GOP not falling for Hillary’s immigration trap

During a recent roundtable discussion in Nevada, Hillary Clinton proclaimed that she would go even further than Barack Obama to establish a pathway to citizenship for the millions of illegals living in the United States. Many slammed the statement as empty pandering to Latinos, but it served a second purpose as a trap for her Republican opponents:

“There’s this theory that Hillary Clinton went to Nevada and set a trap for the Republicans,” NPR’s White House correspondent Tamara Keith said on CNN’s “New Day.” “She went to Nevada and talked about immigration, went to the left of President Obama and was essentially saying, ‘I dare you to say something that will make Latino voters not like you.’ ”

Steve McMahon, CEO and founding partner of the communications firm Purple Strategies,explained on CNN’s “State of the Union” that Clinton’s campaign is trying to get the GOP field to define itself as conservative so that the party’s eventual nominee has trouble later courting moderates. “The Clinton campaign is tactically very smart; they are setting a trap,” he said. “The Republicans will overreach because they always do and they’ll define themselves with most voters in a way that is negative.”

Unfortunately for Clinton, the GOP isn’t falling for it:

But much of the Republican field is wise to Clinton. Leading candidates such as ex-Florida Gov. Jeb Bush and his one-time protégé, Sen. Marco Rubio, largely have avoided talking about her policy ideas. And the GOP candidates have been mindful of potential media-baited traps.
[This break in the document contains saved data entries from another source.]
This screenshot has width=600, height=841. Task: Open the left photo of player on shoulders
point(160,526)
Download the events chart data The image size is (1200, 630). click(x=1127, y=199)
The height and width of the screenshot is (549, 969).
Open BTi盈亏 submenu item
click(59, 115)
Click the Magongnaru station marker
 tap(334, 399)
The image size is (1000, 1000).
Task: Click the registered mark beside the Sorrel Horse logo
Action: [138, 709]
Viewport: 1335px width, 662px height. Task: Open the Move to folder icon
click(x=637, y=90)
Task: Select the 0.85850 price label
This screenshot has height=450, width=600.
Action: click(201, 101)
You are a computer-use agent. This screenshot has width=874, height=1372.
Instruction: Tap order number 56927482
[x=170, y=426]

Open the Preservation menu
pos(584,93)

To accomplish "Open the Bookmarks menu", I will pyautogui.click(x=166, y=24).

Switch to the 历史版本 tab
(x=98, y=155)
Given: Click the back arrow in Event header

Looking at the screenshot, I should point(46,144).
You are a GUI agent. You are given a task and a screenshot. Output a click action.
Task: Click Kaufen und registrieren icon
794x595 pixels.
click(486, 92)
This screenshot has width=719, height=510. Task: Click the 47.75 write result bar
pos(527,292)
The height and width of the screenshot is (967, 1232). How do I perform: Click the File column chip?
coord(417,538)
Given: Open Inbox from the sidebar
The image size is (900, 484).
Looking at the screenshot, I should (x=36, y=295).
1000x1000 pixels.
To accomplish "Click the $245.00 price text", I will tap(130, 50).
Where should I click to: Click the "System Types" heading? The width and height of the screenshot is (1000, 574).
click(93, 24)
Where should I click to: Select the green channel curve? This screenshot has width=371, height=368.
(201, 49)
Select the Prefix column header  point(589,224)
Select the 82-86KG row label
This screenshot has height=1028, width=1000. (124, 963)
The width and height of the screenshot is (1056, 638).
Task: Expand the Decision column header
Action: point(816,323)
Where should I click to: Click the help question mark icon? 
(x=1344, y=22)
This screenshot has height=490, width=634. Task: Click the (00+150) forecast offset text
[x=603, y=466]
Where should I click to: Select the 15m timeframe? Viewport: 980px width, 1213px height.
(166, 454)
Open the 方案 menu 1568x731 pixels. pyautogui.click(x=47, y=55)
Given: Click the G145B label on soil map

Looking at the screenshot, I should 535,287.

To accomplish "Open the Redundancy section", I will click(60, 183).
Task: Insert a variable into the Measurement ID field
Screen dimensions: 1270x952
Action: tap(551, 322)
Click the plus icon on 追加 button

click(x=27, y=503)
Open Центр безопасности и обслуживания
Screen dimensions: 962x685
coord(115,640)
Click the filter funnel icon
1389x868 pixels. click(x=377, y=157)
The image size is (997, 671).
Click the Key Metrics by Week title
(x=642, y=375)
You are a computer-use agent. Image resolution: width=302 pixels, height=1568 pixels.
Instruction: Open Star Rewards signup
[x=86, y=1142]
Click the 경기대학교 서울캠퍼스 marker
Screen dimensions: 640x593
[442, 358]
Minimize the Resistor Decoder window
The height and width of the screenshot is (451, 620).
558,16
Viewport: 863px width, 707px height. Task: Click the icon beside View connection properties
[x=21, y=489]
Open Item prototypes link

Supporters of Wisconsin Gov. Scott Walker spotted one earlier this year when he said in an interview that he did not know whether Mr. Obama is a Christian. A follow-up New Yorker article, unsubtly titled “The Dangerous Candidacy of Scott Walker,” drew conservative derision. The right-wing site called the piece “a frustrated shriek through clenched teeth about how that wascally wabbit from Wisconsin slipped through the ‘gotcha’ trap.”

Republicans aren’t stupid — they know the party needs the Latino vote. The challenge lies in striking a balance between what American citizens want and what won’t alienate the Latino community.